WHAT THE TASK REQUIRES = Set the listing down once more, exactly as given.

RECORDED DATA =
==================================================

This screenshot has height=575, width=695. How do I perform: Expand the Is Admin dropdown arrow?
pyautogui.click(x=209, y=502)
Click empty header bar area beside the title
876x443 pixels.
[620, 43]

==================================================

SOLUTION BELOW =
This screenshot has height=575, width=695. How do I perform: Expand the Is Admin dropdown arrow?
pyautogui.click(x=209, y=502)
Click empty header bar area beside the title
876x443 pixels.
[620, 43]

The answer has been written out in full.